Civ Discussion - Silla

That does seem wasteful…sending then rejecting wastes more of their influence than just sending and accepting or not sending to begin with.
Is it just me this is happening to? I don't play with any mods, and I do find it happening way too often
 
It definitely irks me that the AI can tank a relationship with you through their own actions with no input from the player. I feel like I should at least get some say as to whether or not I'm all that upset about them settling a certain spot or failing to spy on me. It is definitely frustrated to try and put a bunch of work into making a friend only to see them do everything they can to hurt the relationship.
Back in the days of Civ4 and Civ5, we discussed diplomacy based on "public opinion" where relations between civilizations are affected mechanically and work even for human players. The idea was to make the same diplomacy work in the same way for both AI and human players. We didn't have a clear picture, just a concept and it took Civ7 to actually make it happen, just with different terms.

So, I should say, mechanically those automated drops and increases in relations are fantastic. From roleplay point of view - it's the question. To me it's ok that relation between 2 countries decrease automatically in case of revealed spy operations, without explicit ruler decision - that's how it works in real life in my view. But I understand people to whom it looks differently, immersion is subjective.
 
So, I should say, mechanically those automated drops and increases in relations are fantastic. From roleplay point of view - it's the question. To me it's ok that relation between 2 countries decrease automatically in case of revealed spy operations, without explicit ruler decision - that's how it works in real life in my view. But I understand people to whom it looks differently, immersion is subjective.
I think the mechanic is fine, it's just that to me the AI appears to be interacting with it erratically.
 
I think the mechanic is fine, it's just that to me the AI appears to be interacting with it erratically.

Yeah, my guess is the code to accept or reject is based too much on like their current status. Ideally, civs should probably have like a "target relationship" - if they want to reconcile and become neutral or friends, they should accept more. Like I've also had cases where they send a reconciliation, they send an endeavour, we get back up to almost neutral, and then I send an open borders and they reject it and put us back into angry.

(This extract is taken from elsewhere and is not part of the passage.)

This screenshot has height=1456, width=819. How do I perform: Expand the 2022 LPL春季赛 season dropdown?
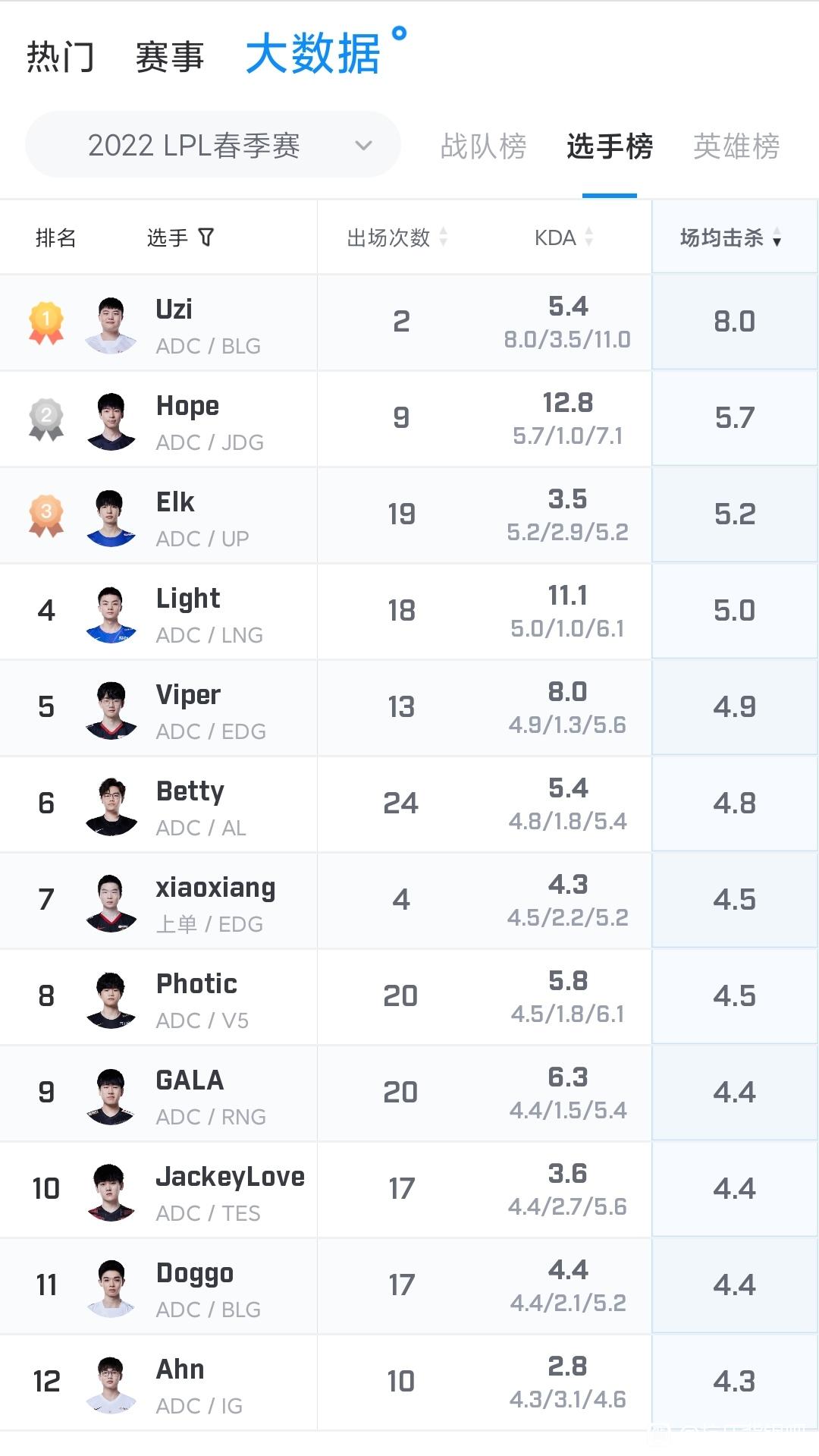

I think a couple points would help - Silla's ability should probably trigger on "Friendly or Allied", just in case you get close to the top but not quite there. And then yeah, I do think we need a couple more endeavors like the Emile Bell one, which has a big relationship gain if accepted.
It definitely irks me that the AI can tank a relationship with you through their own actions with no input from the player. I feel like I should at least get some say as to whether or not I'm all that upset about them settling a certain spot or failing to spy on me. It is definitely frustrated to try and put a bunch of work into making a friend only to see them do everything they can to hurt the relationship.

This is one place where I feel the game should easily be able to improve - I should be able to spend influence to prevent the AI from spying/forward settling/converting my towns for X amount of turns.

It would add more clicks, but I wouldn't hate it if basically whenever they settled near you or triggered something that caused a big negative spike, you were given 3 options - forgive, accept, and denounce. Like, I don't really care sometimes if my ally settles near me, if it's a settlement I wasn't aiming for anyways. I'd love to just pay 50 influence and be like "sure, no prob sis, go ahead".
 
For settlement maybe the penalty for settling close should scale by distance rather than being a binary all or nothing penalty.